In 2019, among 49 states and DC, a median of 23.6% of respondents reported having arthritis. Among adults with arthritis, the median age-standardized prevalence of reported self-management class attendance was 16.2% (range = 9.8% [DC] to 24.9% [Hawaii]) (Table 1). Age-adjusted prevalence reflected lower self-management class attendance among men (15.4%) than among women (17.0%), among non-Hispanic White (15.6%) or Hispanic (17.0%) persons than among non-Hispanic Asian (20.9%), American Indian or Alaska Native (21.9%), or other or multiple race (21.2%) persons, and among those never married (15.0%) or a member of an unmarried couple (15.8%) than among those married (16.0%) or divorced, separated, or widowed (17.3%) (Table 2). Age-adjusted prevalence increased with higher educational attainment, urbanicity, federal poverty level, and joint pain severity. Groups with prevalences of self-management class attendance of <15.0% included persons with a high school education or less (12.8%); those employed (14.8%), unemployed (13.4%), or a student or homemaker (12.8%); those residing in micropolitan (14.5%) or rural areas (14.7%); those who were inactive in the last 30 days (12.9%); and those with no to mild joint pain (13.6%). No differences in prevalence by sexual orientation or body mass index were observed.

Among adults with arthritis who reported having received counseling to be physically active, the median age-standardized prevalence was 69.3% (range = 59.9% [North Dakota] to 75.8% [Alaska]) (Table 1). The age-specific percentage of adults with arthritis who reported receipt of counseling was lowest among those aged 18–44 years (Table 2). Age-adjusted reporting of receipt of counseling was less prevalent among those physically inactive (66.5%) in the last 30 days than among those active (73.1%), among non-Hispanic American Indian or Alaska Native (67.8%) or non-Hispanic White (69.2%) persons than among Hispanic (75.3%), or non-Hispanic Asian or Black persons (75.1% and 76.0%, respectively), and among those employed (67.7%) or unemployed (69.6%) than among those who were retired (72.6%) or unable to work or disabled (73.6%). Prevalence of receiving counseling increased with increasing education, urbanicity, body mass index, and joint pain severity. Groups among which <67.0% had received counseling were men (65.3%), those residing in rural areas (66.0%), those who were inactive in the last 30 days (66.5%), those who were underweight or healthy weight (66.9%), and those who had no to mild joint pain (66.3%). Prevalence of receiving physical activity counseling was similar across federal poverty level, marital status, and sexual orientation categories. No clear regional patterns in the unadjusted and age-standardized prevalence of either self-management class attendance or counseling to be physically active were noted.

In 2019, New Jersey did not collect sufficient data to meet the minimum requirement for inclusion in the BRFSS public-use data set.

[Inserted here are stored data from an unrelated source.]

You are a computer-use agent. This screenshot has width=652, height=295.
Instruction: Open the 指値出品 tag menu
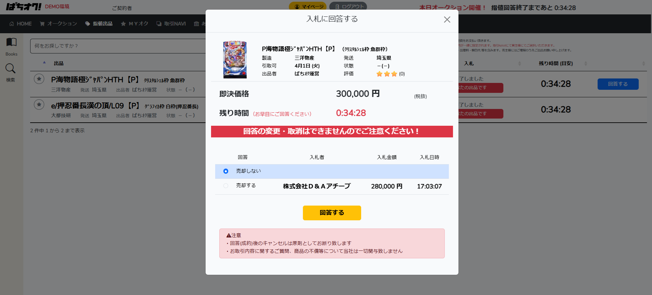pos(99,24)
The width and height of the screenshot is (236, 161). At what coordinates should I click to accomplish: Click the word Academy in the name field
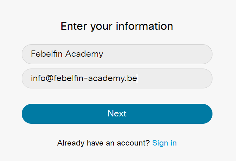click(84, 54)
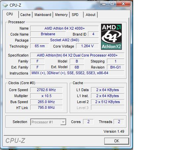Screen dimensions: 170x150
Task: Click the AMD Athlon 64 X2 logo
Action: click(111, 37)
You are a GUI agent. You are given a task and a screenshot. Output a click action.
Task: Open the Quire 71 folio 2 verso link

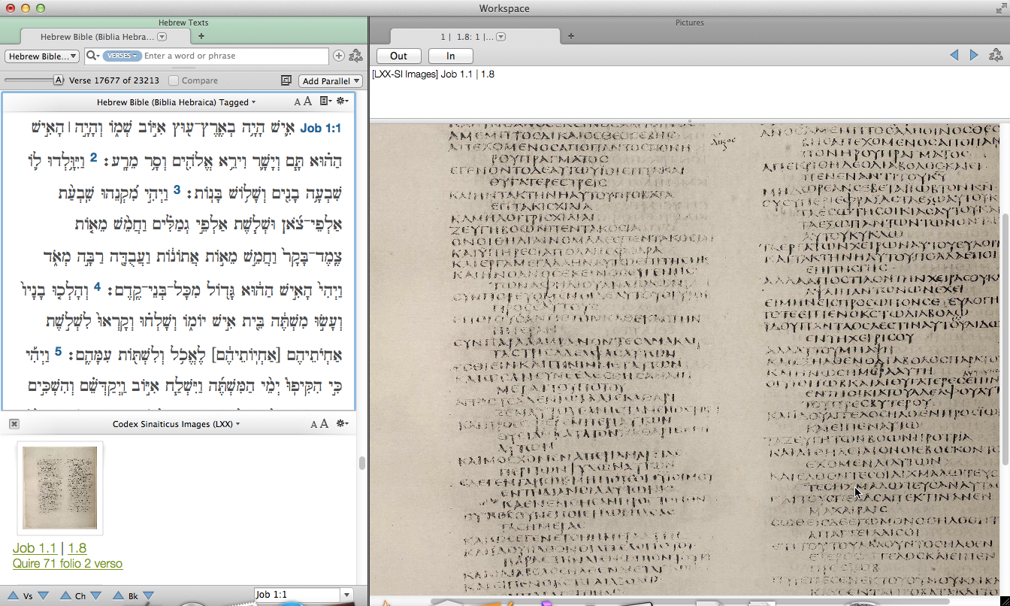click(68, 563)
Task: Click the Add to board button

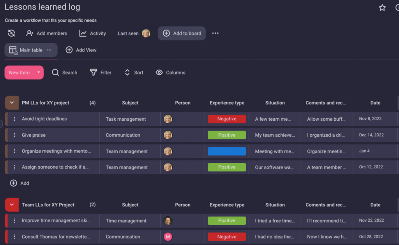Action: [182, 33]
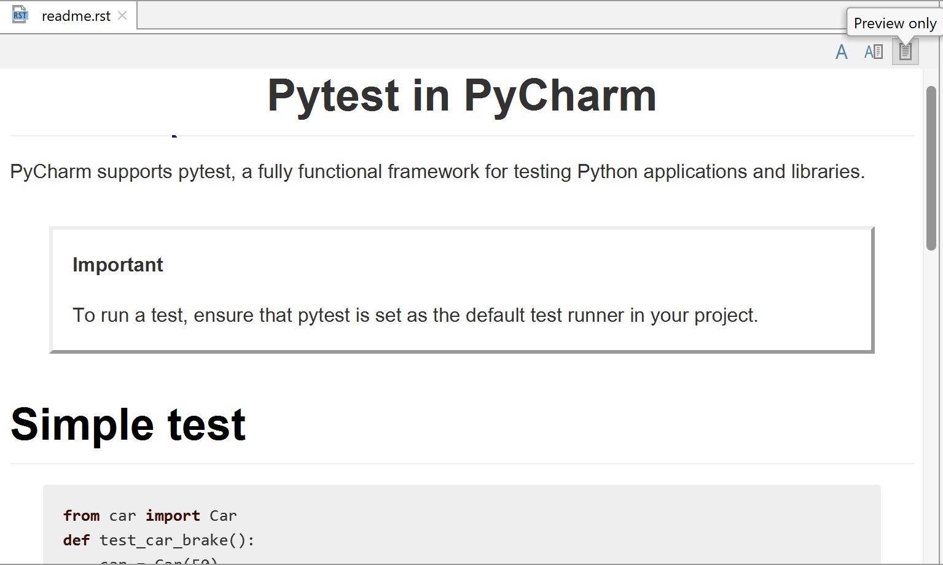
Task: Click the 'PyCharm supports pytest' paragraph
Action: click(x=437, y=171)
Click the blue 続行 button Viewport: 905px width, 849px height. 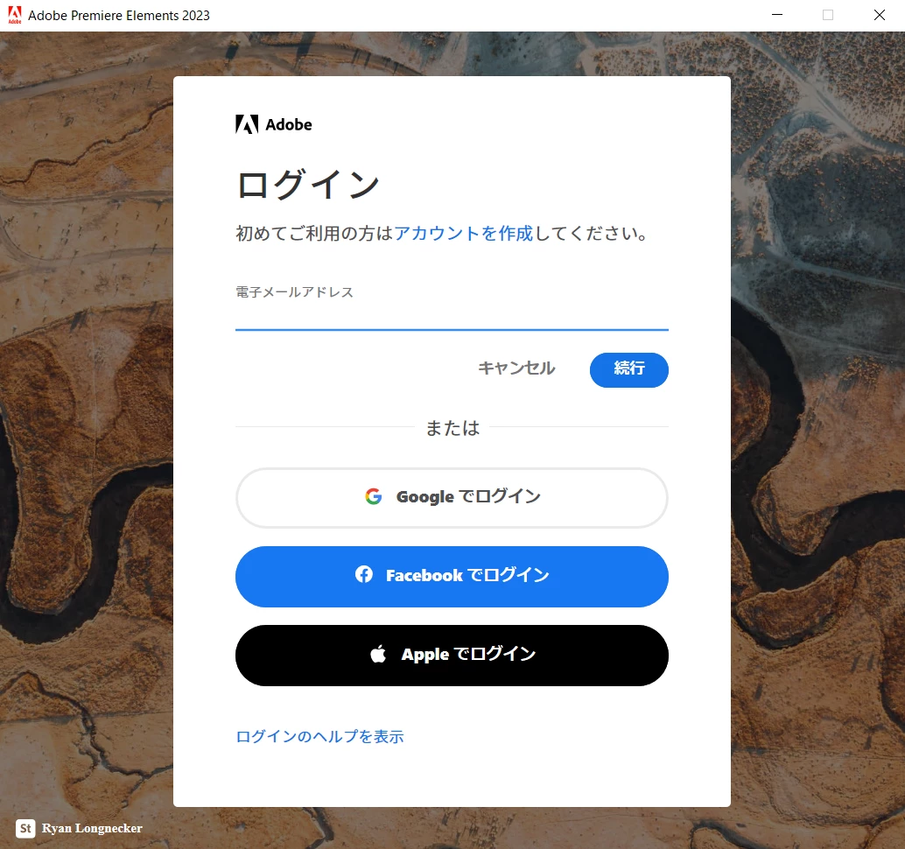(x=629, y=370)
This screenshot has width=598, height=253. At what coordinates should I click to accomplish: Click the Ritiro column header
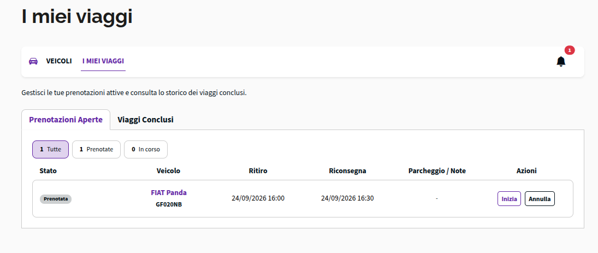[x=258, y=171]
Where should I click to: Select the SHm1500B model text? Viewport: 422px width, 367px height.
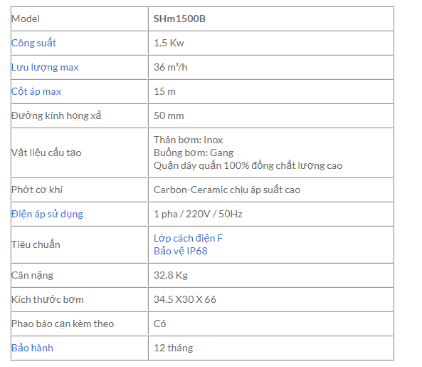click(179, 19)
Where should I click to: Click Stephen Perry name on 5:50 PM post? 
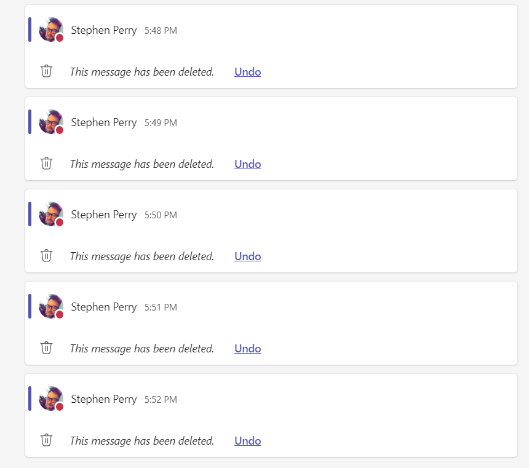tap(103, 215)
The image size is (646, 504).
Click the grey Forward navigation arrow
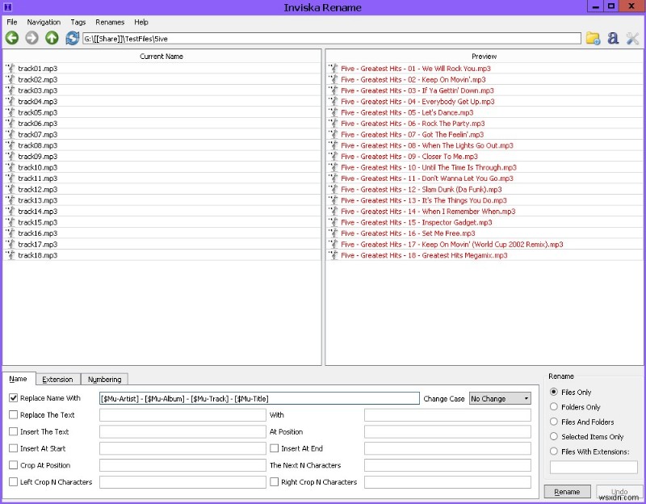pos(32,38)
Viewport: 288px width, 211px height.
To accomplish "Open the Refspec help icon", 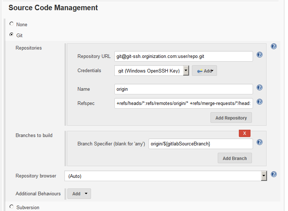I will [260, 102].
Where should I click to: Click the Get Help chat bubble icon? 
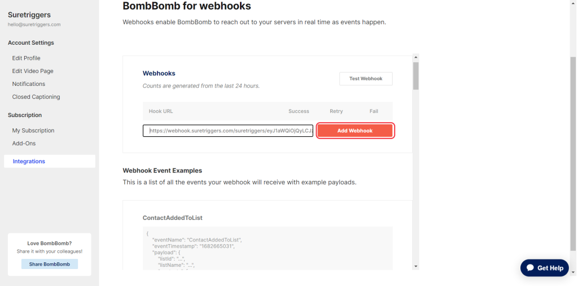pos(529,268)
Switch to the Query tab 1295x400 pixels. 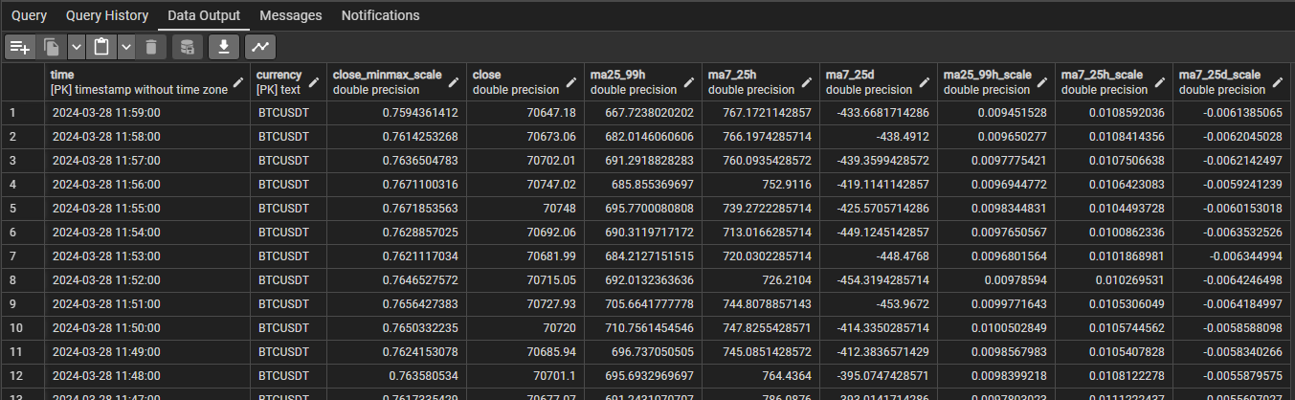[x=29, y=15]
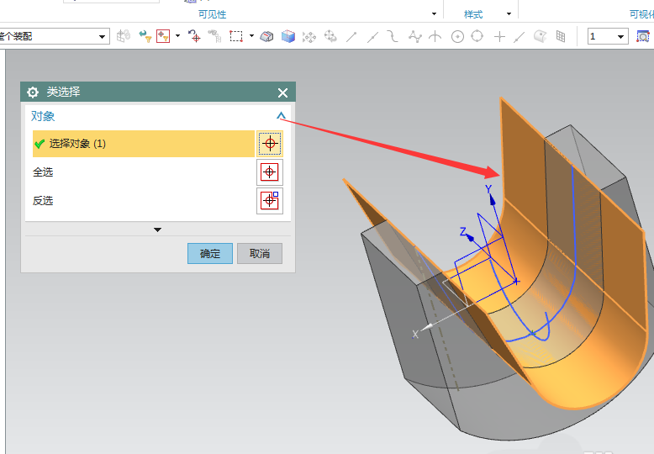Open the 样式 ribbon group

tap(473, 14)
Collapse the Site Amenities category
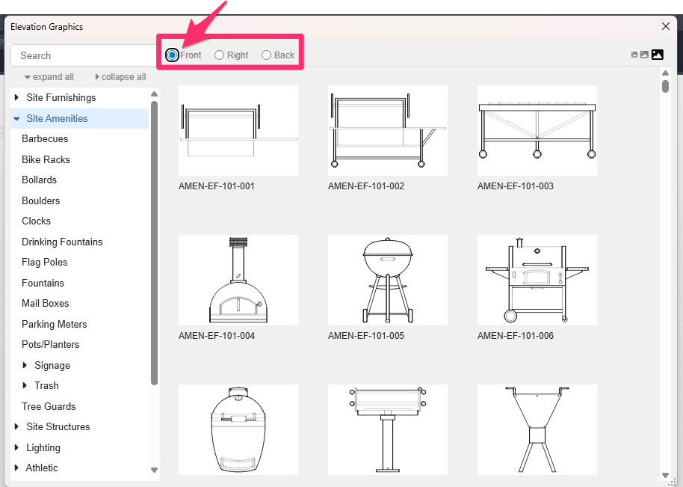 (x=16, y=118)
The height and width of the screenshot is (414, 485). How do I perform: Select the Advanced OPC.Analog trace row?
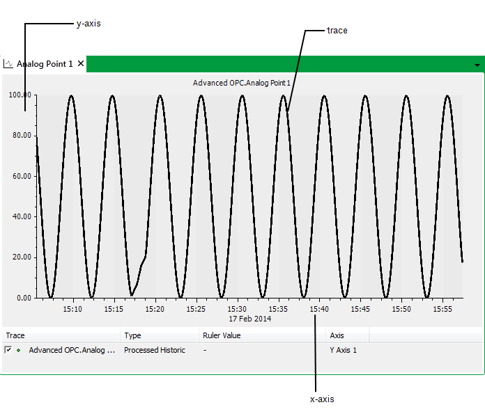coord(72,350)
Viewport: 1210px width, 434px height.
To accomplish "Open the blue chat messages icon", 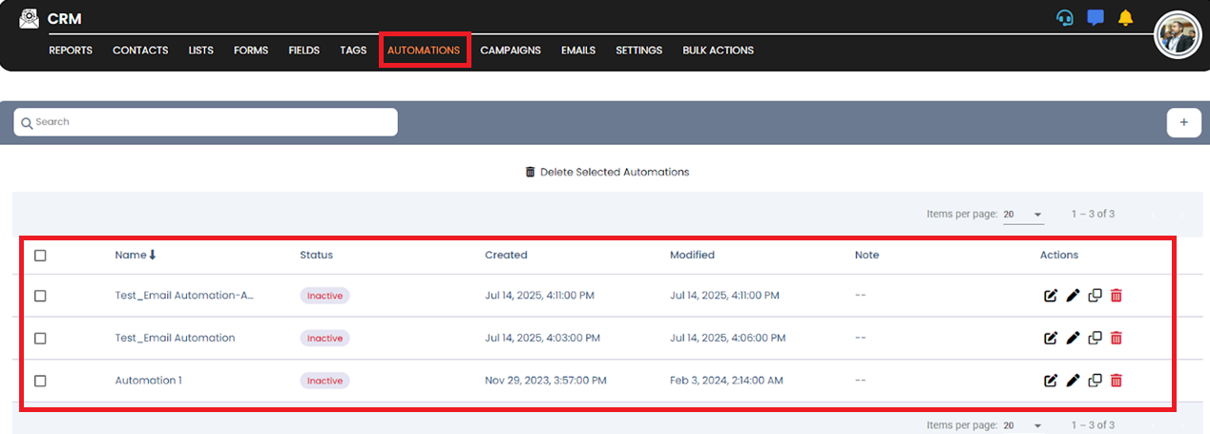I will (x=1095, y=18).
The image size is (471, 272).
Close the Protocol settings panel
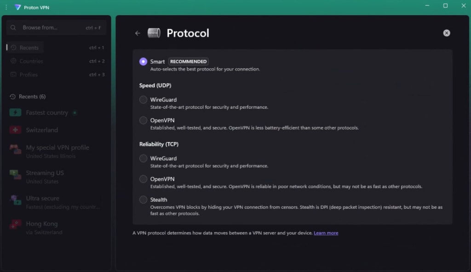(446, 33)
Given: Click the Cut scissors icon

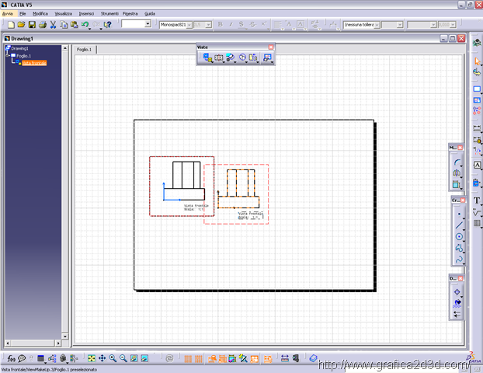Looking at the screenshot, I should click(x=53, y=25).
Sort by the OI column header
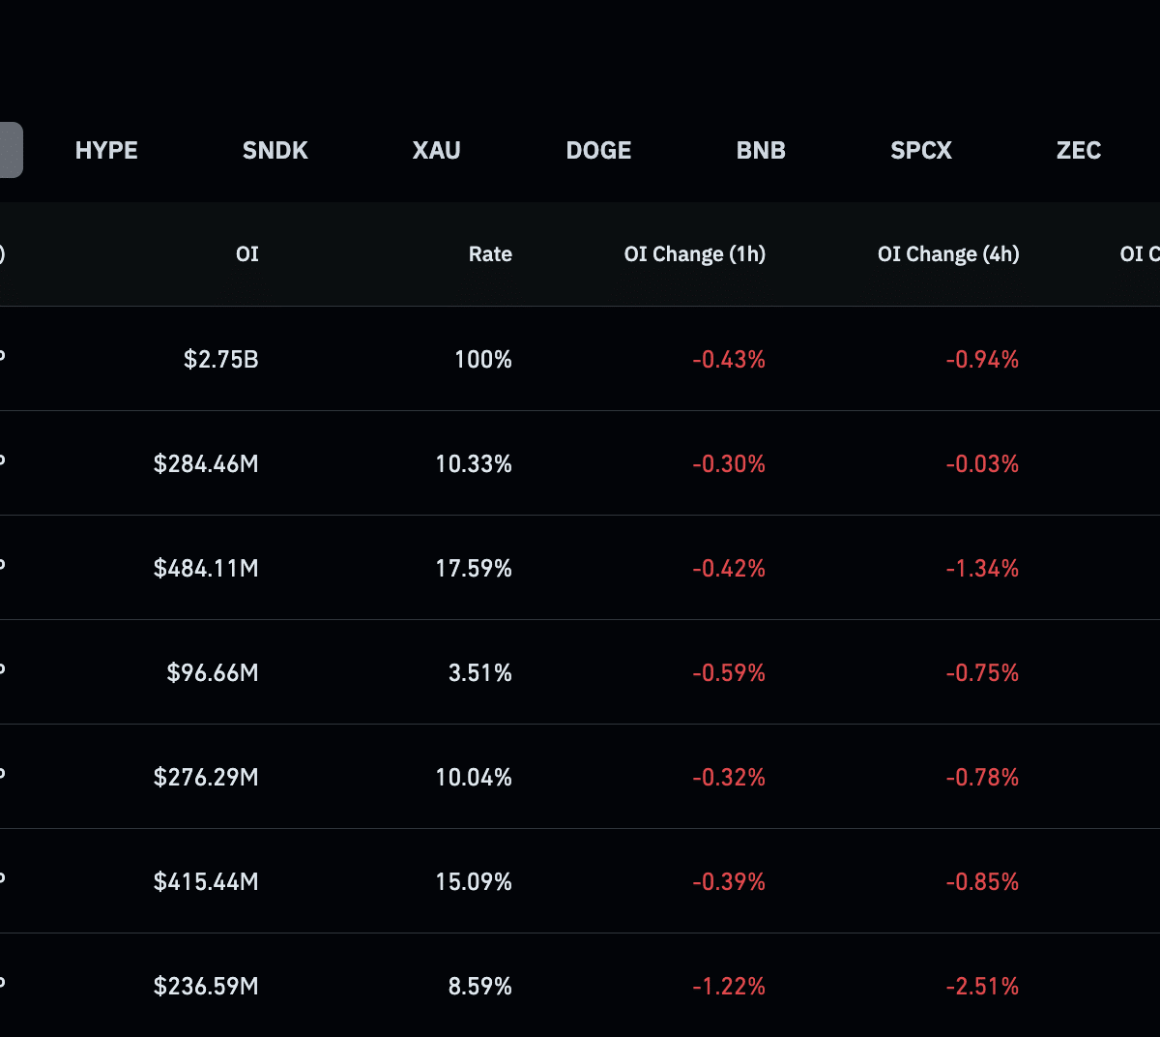This screenshot has height=1037, width=1160. coord(247,254)
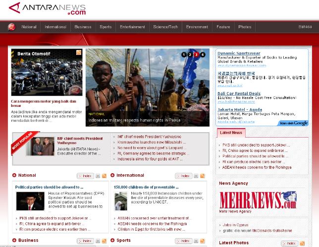The image size is (319, 247).
Task: Click the red home icon in navbar
Action: point(11,27)
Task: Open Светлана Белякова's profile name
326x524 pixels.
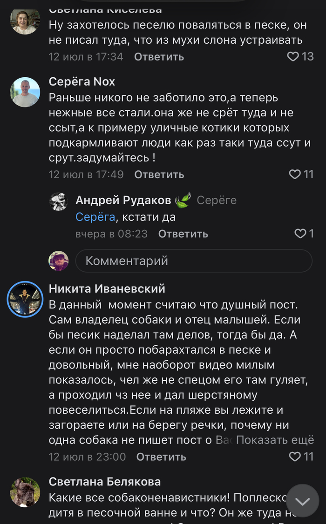Action: [105, 481]
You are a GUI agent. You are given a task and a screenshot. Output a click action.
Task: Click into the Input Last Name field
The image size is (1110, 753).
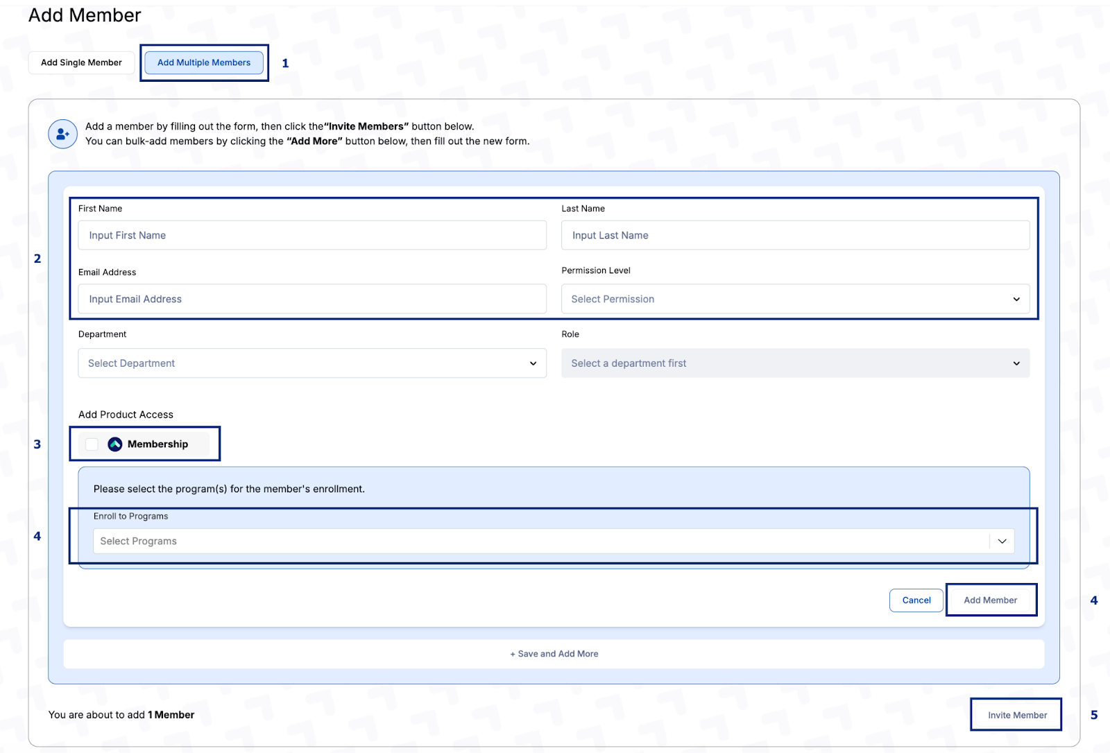[x=795, y=236]
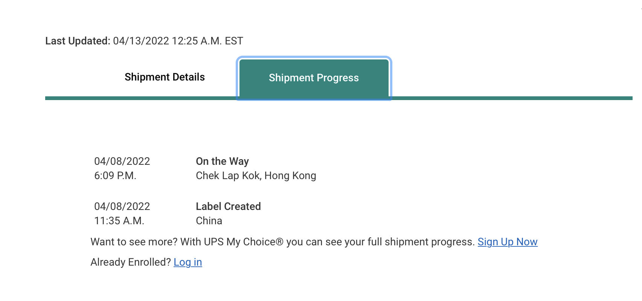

**Estimates were age-standardized to the 2000 U.S. Projected Population aged ≥18 years using three age groups: 18–44, 45–64, and ≥65 years to allow for state-to-state comparisons.
††Age-adjusted estimates were generated in weighted logistic regression models that included age as a categorical covariate with the following cut points: 18–44 years, 45–64 years, and ≥65 years.
¶¶45 C.F.R. part 46.102(l)(2), 21 C.F.R. part 56; 42 U.S.C. Sect. 241(d); Sect. U.S.C. Sect. 552a; 44 U.S.C. Sect. 3501 et seq.